Casablanca, la rue n’a presque pas changé. Son nom, toujours le même : la rue de Bergerac, coincée entre les quartiers de Mers Sultan et de Derb Sultan. L’immeuble est encore là : trois étages au blanc délavé. Un vieux du derb se souvient : « Je suis arrivé neuf ans après la mort de Touria Chaoui. L’histoire circulait encore ». L’histoire bien sûr, c’est celle du destin fauché de Touria Chaoui, une icône de la marche triomphante du Maroc vers l’Indépendance, au début des années 1950.
Ce 1er mars 1956, Touria Chaoui est donc au volant de sa voiture, accompagnée de son frère Salah Eddine, de huit ans son cadet. Arrivée au niveau de leur immeuble, elle passe la tête par la portière pour parler à sa mère qui l’interpelle du balcon. C’est à ce moment qu’un forcené, auquel personne n’a pris garde, tire sur elle à bout portant. Touria Chaoui meurt sur le coup, sous les yeux interloqués de sa mère, de son frère et de quelques voisins. Le meurtrier serait un certain Ahmed Touil, qui aurait été lui-même assassiné quelques temps plus tard.
En ce 1er mars 1956, la mort de Touria Chaoui n’est pas un simple fait divers. Elle est en fait tout un symbole. La première aviatrice marocaine – elle n’avait pas plus de 15 ans quand elle a obtenu son brevet de pilote – incarne alors à merveille l’avenir radieux du futur Maroc indépendant. Sa mort résonne comme la fin d’une illusion.

→ **Consignes à suivre**
Recopiez le passage de l'extrait allant de « Ce 1er mars 1956, Touria » jusqu'à « fin d’une illusion. », en substituant « perron » à « balcon ». Les données qui suivent sont distinctes de l'extrait.

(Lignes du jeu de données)
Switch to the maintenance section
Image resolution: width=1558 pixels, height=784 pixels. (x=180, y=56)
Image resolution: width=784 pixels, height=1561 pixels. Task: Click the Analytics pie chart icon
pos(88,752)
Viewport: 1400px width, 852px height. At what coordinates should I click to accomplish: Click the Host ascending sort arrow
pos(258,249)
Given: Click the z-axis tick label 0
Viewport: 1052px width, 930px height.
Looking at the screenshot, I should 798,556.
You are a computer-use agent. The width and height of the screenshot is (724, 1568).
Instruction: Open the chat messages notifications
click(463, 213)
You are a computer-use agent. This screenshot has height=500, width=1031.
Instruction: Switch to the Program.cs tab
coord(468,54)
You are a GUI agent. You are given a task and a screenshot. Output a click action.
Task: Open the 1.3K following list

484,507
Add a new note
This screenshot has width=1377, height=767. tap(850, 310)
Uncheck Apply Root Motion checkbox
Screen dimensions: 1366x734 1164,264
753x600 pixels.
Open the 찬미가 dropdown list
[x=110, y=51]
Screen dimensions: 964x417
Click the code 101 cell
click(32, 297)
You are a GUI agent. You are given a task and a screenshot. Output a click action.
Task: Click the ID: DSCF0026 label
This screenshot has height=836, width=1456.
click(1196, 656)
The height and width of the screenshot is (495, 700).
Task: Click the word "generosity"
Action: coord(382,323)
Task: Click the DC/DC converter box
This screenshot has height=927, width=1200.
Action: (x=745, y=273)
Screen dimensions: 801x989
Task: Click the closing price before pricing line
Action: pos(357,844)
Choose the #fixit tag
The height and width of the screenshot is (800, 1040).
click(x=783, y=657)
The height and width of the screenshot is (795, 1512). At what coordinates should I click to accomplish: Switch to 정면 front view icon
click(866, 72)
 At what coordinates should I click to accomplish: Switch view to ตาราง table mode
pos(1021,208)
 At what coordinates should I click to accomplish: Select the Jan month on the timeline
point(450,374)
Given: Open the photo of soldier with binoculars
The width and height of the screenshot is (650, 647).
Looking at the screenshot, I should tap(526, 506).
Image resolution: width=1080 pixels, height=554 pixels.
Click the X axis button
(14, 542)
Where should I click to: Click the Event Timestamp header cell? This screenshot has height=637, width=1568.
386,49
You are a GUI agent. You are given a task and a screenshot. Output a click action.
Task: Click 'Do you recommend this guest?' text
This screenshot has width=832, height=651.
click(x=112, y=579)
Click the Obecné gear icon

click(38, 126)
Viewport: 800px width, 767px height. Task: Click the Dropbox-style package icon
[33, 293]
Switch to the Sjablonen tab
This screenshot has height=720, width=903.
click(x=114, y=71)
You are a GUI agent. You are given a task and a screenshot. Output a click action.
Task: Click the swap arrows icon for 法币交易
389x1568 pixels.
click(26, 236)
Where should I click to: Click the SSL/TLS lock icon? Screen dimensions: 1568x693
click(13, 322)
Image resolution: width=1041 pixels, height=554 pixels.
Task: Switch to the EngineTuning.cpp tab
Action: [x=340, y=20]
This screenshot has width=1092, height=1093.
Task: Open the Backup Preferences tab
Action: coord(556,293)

→ **Réponse attendue**
Ce 1er mars 1956, Touria Chaoui est donc au volant de sa voiture, accompagnée de son frère Salah Eddine, de huit ans son cadet. Arrivée au niveau de leur immeuble, elle passe la tête par la portière pour parler à sa mère qui l’interpelle du perron. C’est à ce moment qu’un forcené, auquel personne n’a pris garde, tire sur elle à bout portant. Touria Chaoui meurt sur le coup, sous les yeux interloqués de sa mère, de son frère et de quelques voisins. Le meurtrier serait un certain Ahmed Touil, qui aurait été lui-même assassiné quelques temps plus tard.
En ce 1er mars 1956, la mort de Touria Chaoui n’est pas un simple fait divers. Elle est en fait tout un symbole. La première aviatrice marocaine – elle n’avait pas plus de 15 ans quand elle a obtenu son brevet de pilote – incarne alors à merveille l’avenir radieux du futur Maroc indépendant. Sa mort résonne comme la fin d’une illusion.